Objectif >>
Dans le texte sur le Gange présenté ci-dessous, réécrivez le passage allant de "Au fil du Gange" jusqu'à "court – du pays." en y remplaçant "Européen" par "voyageur".

Texte présenté >>
━━━━━━━━━━
Au fil du Gange
Je ne sais que trop bien, que je ne suis pas le premier Européen à rêver de la rencontre avec le fleuve le plus sacré et le plus vénéré de l’Inde, bien au contraire ; cela fait des siècles et des siècles, que les occidentaux fabulent à propos du Gange, qui représente dans notre esprit la principale artère de la vie spirituelle, culturelle, historique, ou vitale – tout court – du pays.
Le Gange, n’est pas dans l’esprit des hindous une rivière ordinaire: c’est un monde à part. Et avant tout, même avant l’Indus – qui donna le nom à ce territoire énorme – le fleuve-déesse est la mère de l’Inde. Je n’ai d’ailleurs jamais compris, pourquoi la langue française fait de Ganga par l’essence féminine “le” Gange. Pour un hindou, il doit s’agir d’une insulte. Une déesse dont on fait en France un ‘lui’. Mais plus important encore que la sémantique, c’est le périple que le fleuve représente. Voici donc un rapide voyage au cours de l’eau qui s’écoule depuis le Himalaya jusqu’à l’océan Indien sur 2525 km en quatre étapes: Haridwar, Allahabad, Bénarès et Kolkata.

HARIDWAR, HARDVAR ( UTTARAKHAND / UTTARANCHAL)
Situé à 253 km en aval de la source du fleuve la petite cité de Haridwar est l’un des sept lieux le plus sacrés de l’hindouisme (Sapta puri) car les deux courants principaux de cette vielle religion les shaïvaïtes et les vaïshnavites le vénèrent. De la même importance que Bénarès, la baignade dans le Gange à Haridwar garantit aux croyans la délivrance de tout péché et l’interruption du cycle des renaissances quand son corps est brulé où immergé dans le fleuve à cet endroit. Ville est de petite taille et le climat tempéré de Haridwar qui se situe sur les contrefort des Himalaya reste agréable toute l’année. L’eau qui descend des montagnes et démarre ici son périple à travers les plaines de l’Inde est fraîche et de couleur bleue, étonnamment propre comparée à son cours inférieur où se situent sur ses rives des grandes villes très peuplée. Son attraction principale: le Har Ki Pauri ghât – le lieu de la baignade le plus sacré de la ville donnant l’accès au fleuve. Il fut aménagé par un roi hindou au début de notre ère à l’honneur de son défunt frère. Comme à Bénarès, la cérémonie du soir: aarati ( ou aarti ) rassemble un grand public. Elle est spectaculaire et émouvante car au son des clochettes et illuminée par les feux sacrés, elle constitue le moment où le fleuve se met au repos nocturne. Après les rituels, les pèlerins posent sur les vagues du fleuve les diyas (petites lumières flottantes garnies de fleurs) pour se rappeler leurs disparus. La majorité des ghâts était bâtie au cours du XIXe siècle, mais on y trouve de jolis temples des siècles précédents ainsi que l’endroit avec l’empreinte supposée du pieds de Vishnou.
━━━━━━━━━━
Enregistrements listés >>
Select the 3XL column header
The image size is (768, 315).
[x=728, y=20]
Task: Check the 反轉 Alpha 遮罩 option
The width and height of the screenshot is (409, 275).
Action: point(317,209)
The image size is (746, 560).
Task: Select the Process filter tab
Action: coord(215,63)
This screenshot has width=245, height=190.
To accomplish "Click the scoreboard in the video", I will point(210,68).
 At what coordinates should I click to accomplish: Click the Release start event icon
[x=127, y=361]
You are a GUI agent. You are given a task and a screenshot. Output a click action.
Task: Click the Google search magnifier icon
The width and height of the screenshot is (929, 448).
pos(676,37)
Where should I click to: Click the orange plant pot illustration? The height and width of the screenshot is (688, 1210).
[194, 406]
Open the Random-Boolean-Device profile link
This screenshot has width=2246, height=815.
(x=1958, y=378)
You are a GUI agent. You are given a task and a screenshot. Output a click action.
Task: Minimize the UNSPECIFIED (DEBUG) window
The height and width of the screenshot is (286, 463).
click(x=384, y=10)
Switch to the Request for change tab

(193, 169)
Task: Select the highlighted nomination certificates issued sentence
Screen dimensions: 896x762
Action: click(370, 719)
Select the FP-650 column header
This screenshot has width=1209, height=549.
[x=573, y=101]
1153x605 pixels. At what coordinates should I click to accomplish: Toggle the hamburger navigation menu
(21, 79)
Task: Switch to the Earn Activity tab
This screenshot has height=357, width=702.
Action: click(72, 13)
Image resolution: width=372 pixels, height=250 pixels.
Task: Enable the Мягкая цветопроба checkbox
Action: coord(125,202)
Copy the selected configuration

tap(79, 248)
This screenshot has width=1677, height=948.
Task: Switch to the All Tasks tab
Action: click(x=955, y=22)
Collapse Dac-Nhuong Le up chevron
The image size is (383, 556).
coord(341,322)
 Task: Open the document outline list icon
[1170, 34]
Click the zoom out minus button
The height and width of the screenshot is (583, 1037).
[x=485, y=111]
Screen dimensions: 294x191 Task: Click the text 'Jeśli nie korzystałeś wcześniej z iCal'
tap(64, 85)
━━━━━━━━━━
Solution >>
Au fil du Gange
Je ne sais que trop bien, que je ne suis pas le premier voyageur à rêver de la rencontre avec le fleuve le plus sacré et le plus vénéré de l’Inde, bien au contraire ; cela fait des siècles et des siècles, que les occidentaux fabulent à propos du Gange, qui représente dans notre esprit la principale artère de la vie spirituelle, culturelle, historique, ou vitale – tout court – du pays.